**What you will do**
Repeat every entry exactly. Leave nothing out.

*****

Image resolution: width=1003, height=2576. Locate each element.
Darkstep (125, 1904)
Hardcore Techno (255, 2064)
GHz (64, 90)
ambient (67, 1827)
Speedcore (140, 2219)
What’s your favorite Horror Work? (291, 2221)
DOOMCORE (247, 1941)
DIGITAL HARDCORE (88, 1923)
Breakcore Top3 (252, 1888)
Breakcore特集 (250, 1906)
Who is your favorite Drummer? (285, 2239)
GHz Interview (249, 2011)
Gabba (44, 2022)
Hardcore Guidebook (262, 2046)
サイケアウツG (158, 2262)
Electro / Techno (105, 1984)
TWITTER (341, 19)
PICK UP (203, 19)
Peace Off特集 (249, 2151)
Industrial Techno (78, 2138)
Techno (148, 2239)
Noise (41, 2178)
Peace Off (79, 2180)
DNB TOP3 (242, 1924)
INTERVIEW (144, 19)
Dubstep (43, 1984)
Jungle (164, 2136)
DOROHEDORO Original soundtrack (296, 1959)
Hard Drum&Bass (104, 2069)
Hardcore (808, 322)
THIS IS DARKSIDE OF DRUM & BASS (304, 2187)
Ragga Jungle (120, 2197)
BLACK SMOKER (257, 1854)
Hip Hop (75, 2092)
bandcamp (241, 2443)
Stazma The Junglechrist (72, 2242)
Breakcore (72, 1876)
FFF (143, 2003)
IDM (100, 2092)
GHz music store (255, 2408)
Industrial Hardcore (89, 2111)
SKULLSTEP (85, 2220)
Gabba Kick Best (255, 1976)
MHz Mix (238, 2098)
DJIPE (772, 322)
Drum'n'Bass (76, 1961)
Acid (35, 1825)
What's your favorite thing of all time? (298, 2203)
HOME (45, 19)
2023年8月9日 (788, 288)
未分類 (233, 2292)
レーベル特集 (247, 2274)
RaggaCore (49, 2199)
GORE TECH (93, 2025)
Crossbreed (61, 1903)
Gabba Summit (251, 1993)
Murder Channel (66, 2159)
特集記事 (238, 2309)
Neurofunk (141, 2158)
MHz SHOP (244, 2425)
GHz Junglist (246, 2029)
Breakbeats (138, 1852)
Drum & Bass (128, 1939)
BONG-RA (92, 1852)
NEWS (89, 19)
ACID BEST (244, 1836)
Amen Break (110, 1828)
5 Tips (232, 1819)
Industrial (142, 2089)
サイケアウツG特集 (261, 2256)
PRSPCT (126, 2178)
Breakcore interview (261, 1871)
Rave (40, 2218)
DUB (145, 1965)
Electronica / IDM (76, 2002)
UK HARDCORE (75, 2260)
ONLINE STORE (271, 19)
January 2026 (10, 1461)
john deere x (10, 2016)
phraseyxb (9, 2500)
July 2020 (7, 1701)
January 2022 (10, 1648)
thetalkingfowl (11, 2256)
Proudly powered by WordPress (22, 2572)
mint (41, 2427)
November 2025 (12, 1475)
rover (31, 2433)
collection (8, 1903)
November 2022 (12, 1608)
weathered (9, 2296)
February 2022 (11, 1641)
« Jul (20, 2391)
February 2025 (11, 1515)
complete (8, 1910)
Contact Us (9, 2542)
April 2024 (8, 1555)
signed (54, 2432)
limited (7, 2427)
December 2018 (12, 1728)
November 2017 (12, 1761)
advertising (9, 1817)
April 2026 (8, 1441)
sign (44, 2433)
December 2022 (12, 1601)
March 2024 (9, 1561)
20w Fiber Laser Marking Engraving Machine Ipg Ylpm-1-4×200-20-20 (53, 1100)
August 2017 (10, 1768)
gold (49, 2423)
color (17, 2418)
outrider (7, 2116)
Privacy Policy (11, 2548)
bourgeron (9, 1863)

*****

**Answer section**
Image resolution: width=1003, height=2576. Locate each element.
Darkstep (125, 1904)
Hardcore Techno (255, 2064)
GHz (64, 90)
ambient (67, 1827)
Speedcore (140, 2219)
What’s your favorite Horror Work? (291, 2221)
DOOMCORE (247, 1941)
DIGITAL HARDCORE (88, 1923)
Breakcore Top3 (252, 1888)
Breakcore特集 (250, 1906)
Who is your favorite Drummer? (285, 2239)
GHz Interview (249, 2011)
Gabba (44, 2022)
Hardcore Guidebook (262, 2046)
サイケアウツG (158, 2262)
Electro / Techno (105, 1984)
TWITTER (341, 19)
PICK UP (203, 19)
Peace Off特集 (249, 2151)
Industrial Techno (78, 2138)
Techno (148, 2239)
Noise (41, 2178)
Peace Off (79, 2180)
DNB TOP3 (242, 1924)
INTERVIEW (144, 19)
Dubstep (43, 1984)
Jungle (164, 2136)
DOROHEDORO Original soundtrack (296, 1959)
Hard Drum&Bass (104, 2069)
Hardcore (808, 322)
THIS IS DARKSIDE OF DRUM & BASS (304, 2187)
Ragga Jungle (120, 2197)
BLACK SMOKER (257, 1854)
Hip Hop (75, 2092)
bandcamp (241, 2443)
Stazma The Junglechrist (72, 2242)
Breakcore (72, 1876)
FFF (143, 2003)
IDM (100, 2092)
GHz music store (255, 2408)
Industrial Hardcore (89, 2111)
SKULLSTEP (85, 2220)
Gabba Kick Best (255, 1976)
MHz Mix (238, 2098)
DJIPE (772, 322)
Drum'n'Bass (76, 1961)
Acid (35, 1825)
What's your favorite thing of all time? (298, 2203)
HOME (45, 19)
2023年8月9日 (788, 288)
未分類 (233, 2292)
レーベル特集 (247, 2274)
RaggaCore (49, 2199)
GORE TECH (93, 2025)
Crossbreed (61, 1903)
Gabba Summit (251, 1993)
Murder Channel (66, 2159)
特集記事 (238, 2309)
Neurofunk (141, 2158)
MHz SHOP (244, 2425)
GHz Junglist (246, 2029)
Breakbeats (138, 1852)
Drum & Bass (128, 1939)
BONG-RA (92, 1852)
NEWS (89, 19)
ACID BEST (244, 1836)
Amen Break (110, 1828)
5 Tips (232, 1819)
Industrial (142, 2089)
サイケアウツG特集 (261, 2256)
PRSPCT (126, 2178)
Breakcore interview (261, 1871)
Rave (40, 2218)
DUB (145, 1965)
Electronica / IDM (76, 2002)
UK HARDCORE (75, 2260)
ONLINE STORE (271, 19)
January 2026 (10, 1461)
john deere x (10, 2016)
phraseyxb (9, 2500)
July 2020 (7, 1701)
January 2022 (10, 1648)
thetalkingfowl (11, 2256)
Proudly powered by WordPress (22, 2572)
mint (41, 2427)
November 2025 (12, 1475)
rover (31, 2433)
collection (8, 1903)
November 2022 (12, 1608)
weathered (9, 2296)
February 2022 (11, 1641)
« Jul (20, 2391)
February 2025 (11, 1515)
complete (8, 1910)
Contact Us (9, 2542)
April 2024 (8, 1555)
signed (54, 2432)
limited (7, 2427)
December 2018 (12, 1728)
November 2017 (12, 1761)
advertising (9, 1817)
April 2026 (8, 1441)
sign (44, 2433)
December 2022 (12, 1601)
March 2024 (9, 1561)
20w Fiber Laser Marking Engraving Machine Ipg Ylpm-1-4×200-20-20 (53, 1100)
August 2017 (10, 1768)
gold (49, 2423)
color (17, 2418)
outrider (7, 2116)
Privacy Policy (11, 2548)
bourgeron (9, 1863)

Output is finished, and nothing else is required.